» What is required
Pick up the passage below on branching in stress corrosion cracks and carry it forward from its final sentence.

» Document passage
#####
Considerable variability is encountered in v-K measurements (Blain et al., 1984; Holroyd, Scamans, & Hermann, 1984) and the measurement of the crack length and morphology from the outer surface of the specimen can often be unrepresentative of the average properties of the crack. Blain et al. (1984) used fractography to characterise the extent of crack branching, and whilst recognising that such analysis is limited to postmortem evaluation, they were able to measure the amount of branching across the whole through thickness of the crack.

Examining the topography of the entire fracture surface shows this stepped morphology from crack origin to crack tip means that this is a consistent behaviour for the propagation of the crack. Thus, the stress corrosion crack is really a colony of cracks that are nearly coplanar and constantly branching and coalescing. Le Poulain, Touzet, Puiggali, and Aubert (2005) have shown that colonies of cracks interact with each other in a way that either amplifies or shields the stress intensity at the crack tips. As they explained, this is a complex 3D problem, but two points that emerge, which have direct implications on the crack front, are (1) “stacked” cracks (i.e. cracks of close proximity but on parallel planes result in a shielding effect and a reduction of the stress intensity at the crack tip). This effect is described as crack blunting effect by Rhodes and Radon (1978), although this description should be only used to describe a single crack with a larger radius of curvature at the crack tip. (2) When coplanar cracks meet each other, they move around each other with the result that the cracks overlap. Thus, the overlapping cracks thus become a finite region of stacked cracks and therefore result in crack shielding. This we see clearly in Figure 9b.
#####
» Recorded information
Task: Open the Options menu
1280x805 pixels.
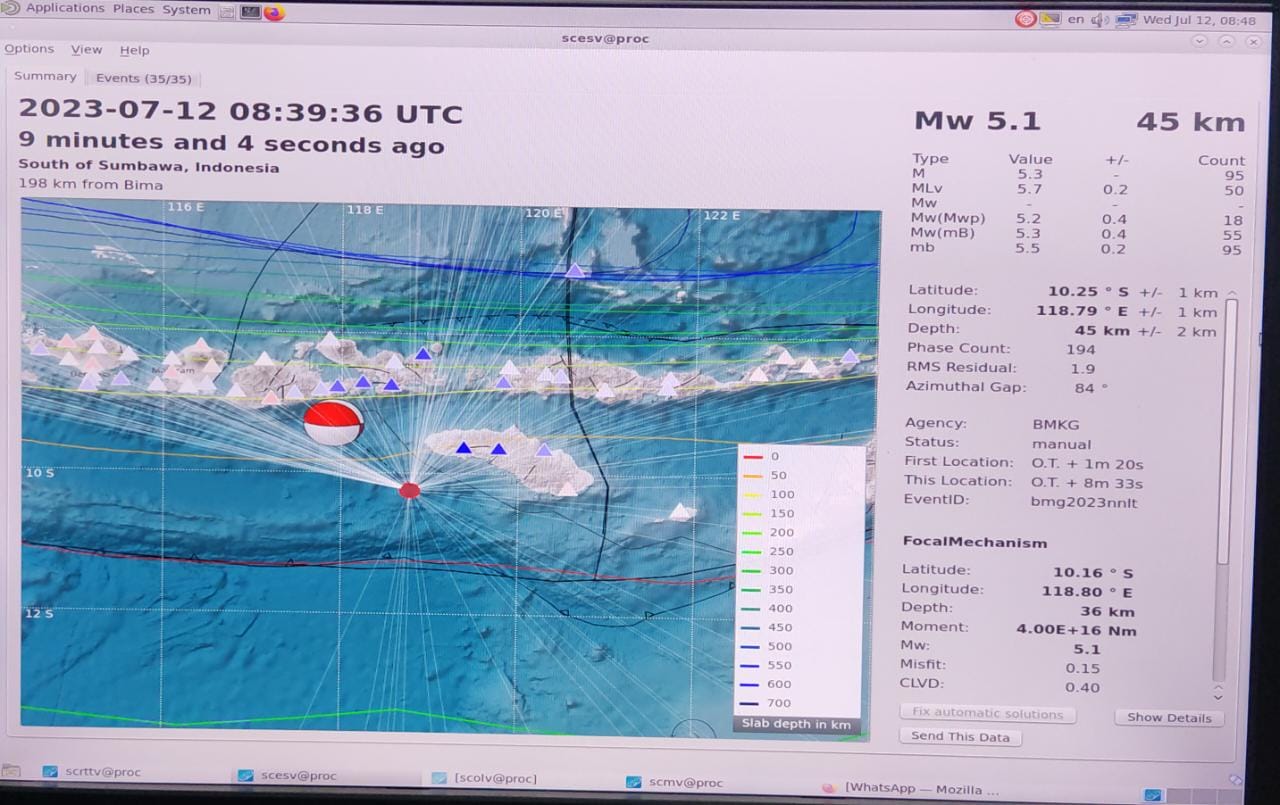Action: [29, 49]
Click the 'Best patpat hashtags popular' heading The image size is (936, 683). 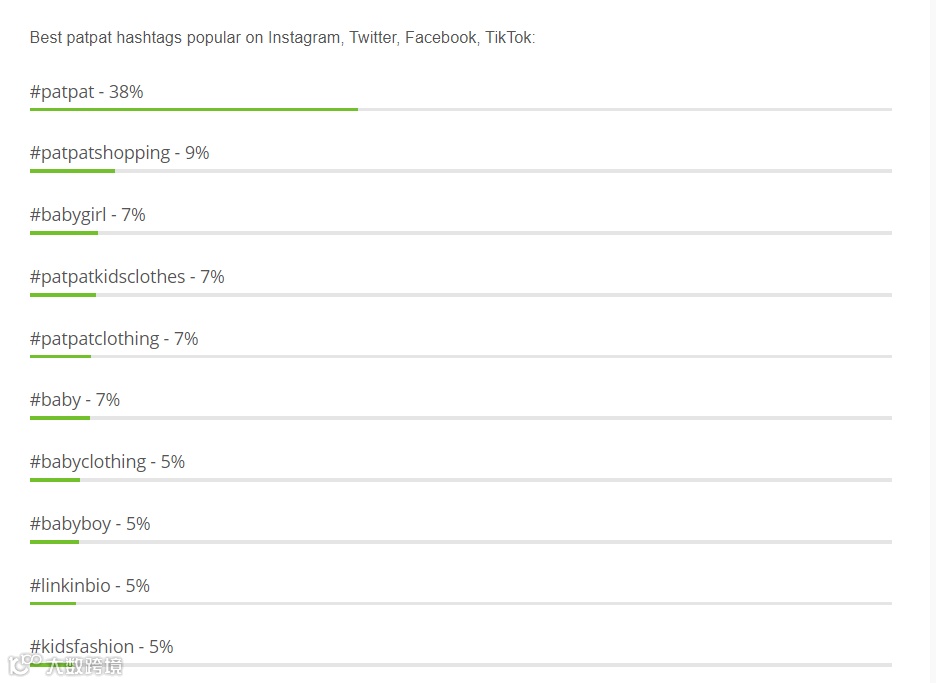pos(282,38)
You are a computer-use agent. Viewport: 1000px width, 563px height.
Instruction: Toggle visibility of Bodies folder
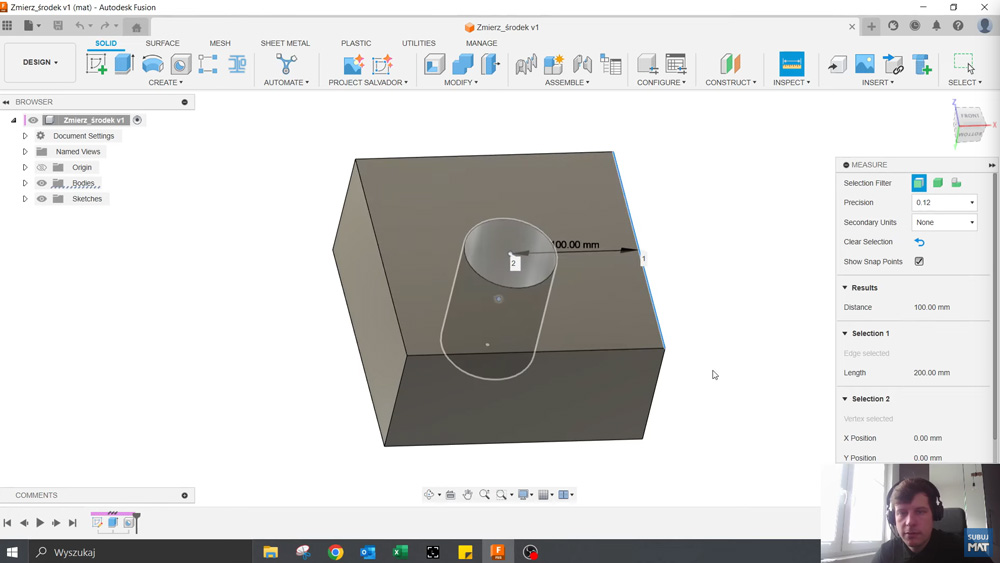pyautogui.click(x=42, y=183)
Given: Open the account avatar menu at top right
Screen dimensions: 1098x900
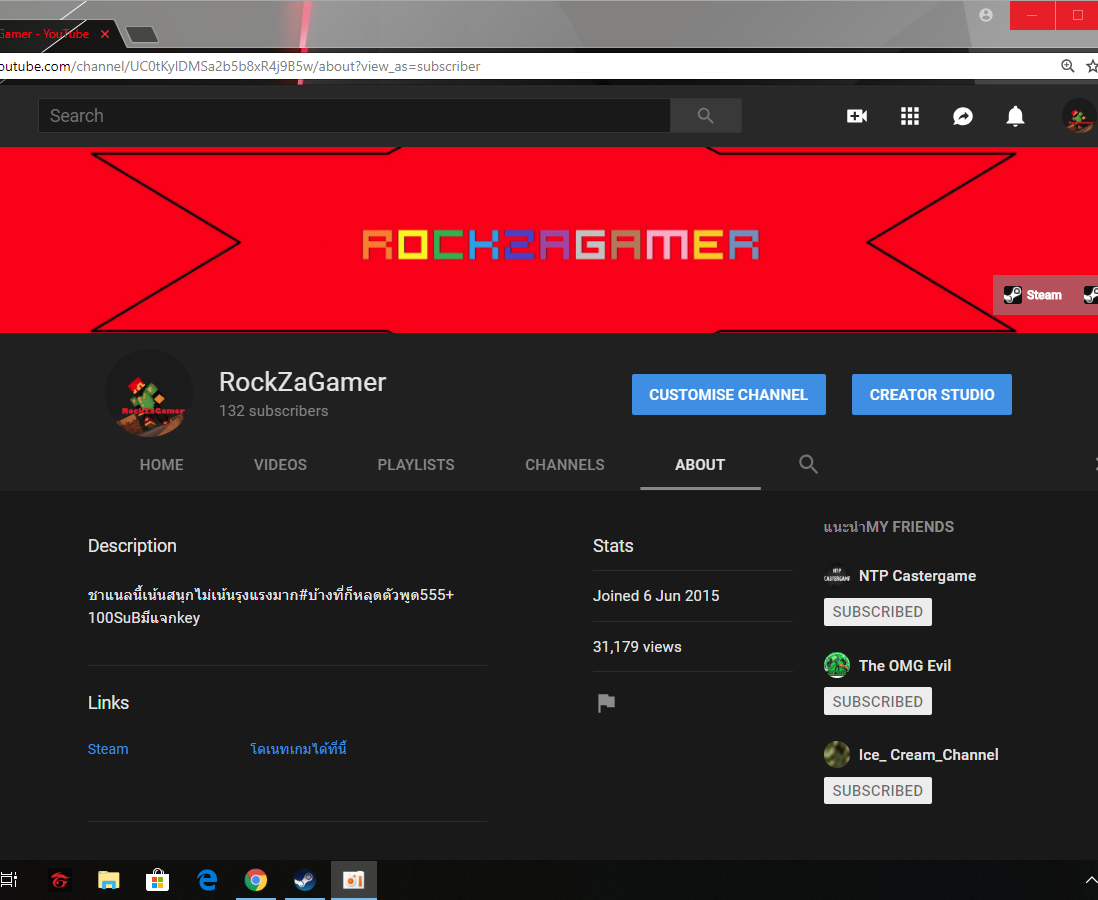Looking at the screenshot, I should [1078, 116].
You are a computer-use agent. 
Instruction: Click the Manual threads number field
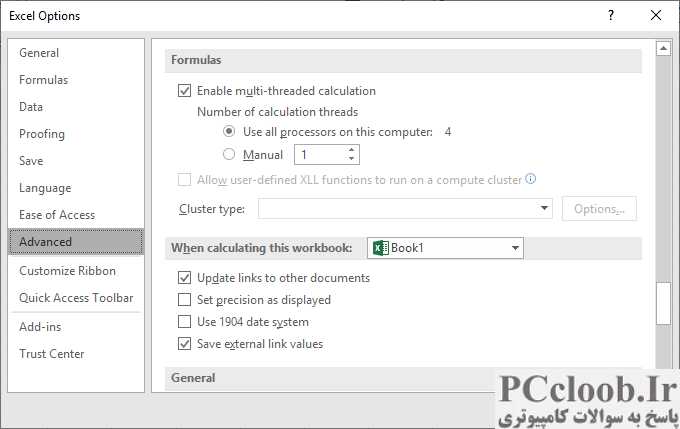tap(321, 155)
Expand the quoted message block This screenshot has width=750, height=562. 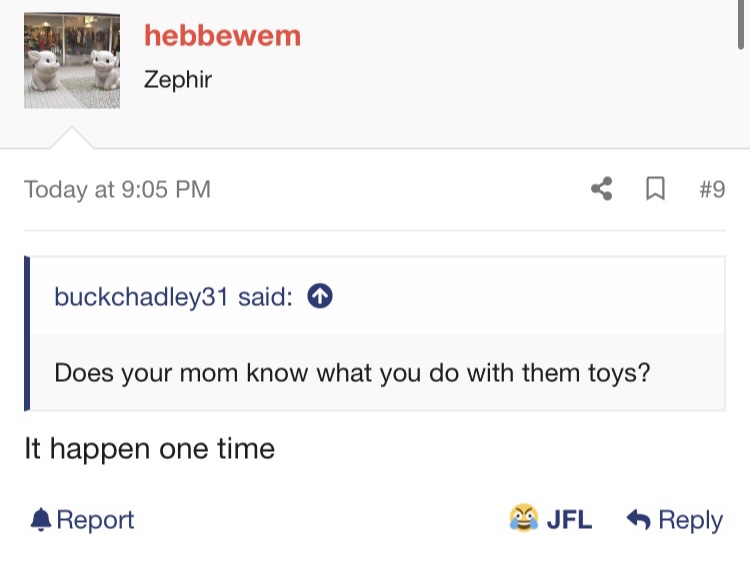(375, 333)
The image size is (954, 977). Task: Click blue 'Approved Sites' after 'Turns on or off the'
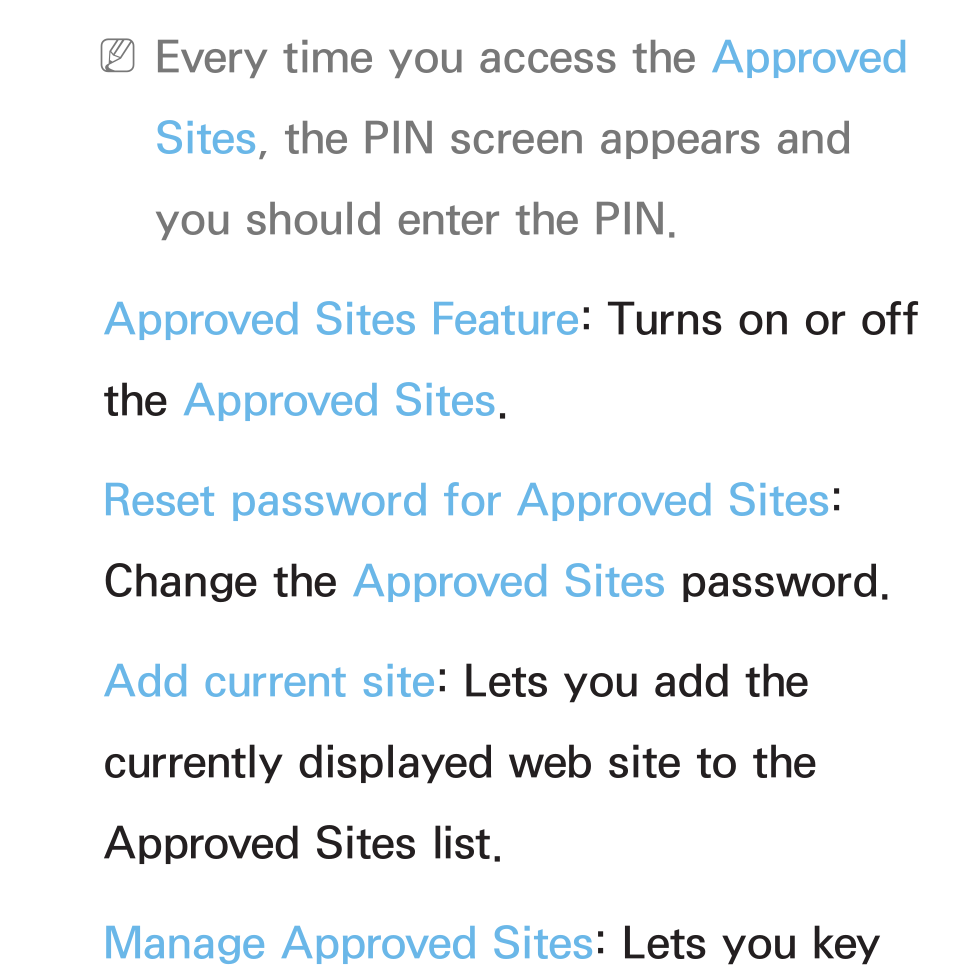coord(340,400)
#####
» Output for this task
We have characterised the 3D morphology of several stress corrosion cracks of different high-strength aluminium alloys and seen that crack branching is an essential part of their constitution. This should not be overlooked, as it is clear from the many papers that have explored this phenomena that the result of crack branching is that the effective stress intensity acting at the crack tip is significantly less than the applied stress intensity as calculated from global measurements when assuming a single crack (e.g. Austen, Brook, & West, 1976; Blain et al., 1984; Noronha & Packman, 1978). The reduction of Kapplied to Keffective, due to the branches and metal bridges, can explain instances where the apparent stress intensity can be measured at values above the fracture toughness.

The current descriptions of crack branching, which describe microbranching and macrobranching, are too limited and we have attempted to create more rigorous descriptions that include nanobranching and acknowledge crack branching during fast fracture as a distinct further type of crack branching. The new descriptions are as follows.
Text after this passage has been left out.